Recast the listing below as a Markdown table with the columns Row and Line. Number each line and leave out the blank ones.

··········

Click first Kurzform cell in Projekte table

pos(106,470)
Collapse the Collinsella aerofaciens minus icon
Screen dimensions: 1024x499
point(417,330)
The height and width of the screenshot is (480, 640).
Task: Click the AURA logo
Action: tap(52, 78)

··········

**Solution to this task:**
| Row | Line |
|---|---|
| 1 | Click first Kurzform cell in Projekte table |
| 2 | pos(106,470) |
| 3 | Collapse the Collinsella aerofaciens minus icon |
| 4 | Screen dimensions: 1024x499 |
| 5 | point(417,330) |
| 6 | The height and width of the screenshot is (480, 640). |
| 7 | Task: Click the AURA logo |
| 8 | Action: tap(52, 78) |